**Text passage**

>>>

But the control board in its report emphasized that the city has much more power over its own fiscal destiny than Michael says, citing a number of recent policy decisions that have contributed to the budget mess.

The issues under fire include a January labor agreement with the city's largest municipal labor union to increase wages and benefits by 8.25%. The board also cited the addition of staff to the Department of Social Services and the Board of Education.

Each of these measures did not ultimately cause the fiscal 1993 budget to fall out of balance only because the city employed a series of one-shots to plug the hole caused by the increase in spending, the board said. Fiscal monitors criticize the use of one-shots because they revenues provide only temporary budget relief.

The report cited the city's method of refunding debt as a quick-fix solution that provides almost no long-term benefit. The city recently used $100 million in savings from refunding debt to help reduce its $2.1 billion fiscal 1994 gap.

The report says the city, instead of reducing debt service costs for the life of its capital program, uses refundings to reschedule principal and interest payments. In this way, near-term budget gaps are closed by the millions of dollars of savings funneled into the city's current budget but principal and interest costs are increased in future years.

<<<

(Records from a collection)
>>>

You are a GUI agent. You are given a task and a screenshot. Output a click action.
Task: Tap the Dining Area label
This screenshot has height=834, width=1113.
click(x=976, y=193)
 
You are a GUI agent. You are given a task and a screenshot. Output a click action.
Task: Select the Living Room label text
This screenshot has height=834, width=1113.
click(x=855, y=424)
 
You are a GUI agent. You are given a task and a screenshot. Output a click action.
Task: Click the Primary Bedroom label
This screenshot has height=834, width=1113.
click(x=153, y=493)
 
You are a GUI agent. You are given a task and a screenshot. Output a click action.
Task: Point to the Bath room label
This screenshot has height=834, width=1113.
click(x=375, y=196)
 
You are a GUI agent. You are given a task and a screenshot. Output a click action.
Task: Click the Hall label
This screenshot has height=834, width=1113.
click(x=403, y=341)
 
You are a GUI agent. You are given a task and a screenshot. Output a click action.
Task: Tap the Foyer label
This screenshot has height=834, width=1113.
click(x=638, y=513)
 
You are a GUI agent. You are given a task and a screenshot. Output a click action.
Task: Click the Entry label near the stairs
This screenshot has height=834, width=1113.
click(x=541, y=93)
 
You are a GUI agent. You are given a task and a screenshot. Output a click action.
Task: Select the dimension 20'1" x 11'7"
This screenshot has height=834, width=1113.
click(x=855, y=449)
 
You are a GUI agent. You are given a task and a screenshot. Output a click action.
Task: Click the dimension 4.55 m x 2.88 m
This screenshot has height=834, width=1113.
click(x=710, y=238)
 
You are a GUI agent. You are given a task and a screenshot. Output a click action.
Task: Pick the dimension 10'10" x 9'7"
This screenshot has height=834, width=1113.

<<<

**Requirements**
1. Quote the stretch from "Each of these" through "temporary budget relief." in the passage on the control board's budget report.
2. Write what comes next in the passage on the control board's budget report, starting after its last sentence.

**The responses**
1.
Each of these measures did not ultimately cause the fiscal 1993 budget to fall out of balance only because the city employed a series of one-shots to plug the hole caused by the increase in spending, the board said. Fiscal monitors criticize the use of one-shots because they revenues provide only temporary budget relief.

2.
As a result, the report says, the city "has not truly addressed the underlying deficit, but rather has contributed to prolonged, permanent deficit."

"[One-shots] do little to contain future costs or to expand future revenues," the report says. The report says that if the city employed fewer one-shots to close gaps from fiscal 1991 through fiscal 1993, it would have faced an $800 million fiscal 1994 gap instead of a $2.1 billion gap.

While only monitoring finances now, the control board could take over day-to-day finances if the city ends the fiscal year with a deficit of $100 million or more. City officials have said they would make whatever cuts are necessary to avoid a control board takeover.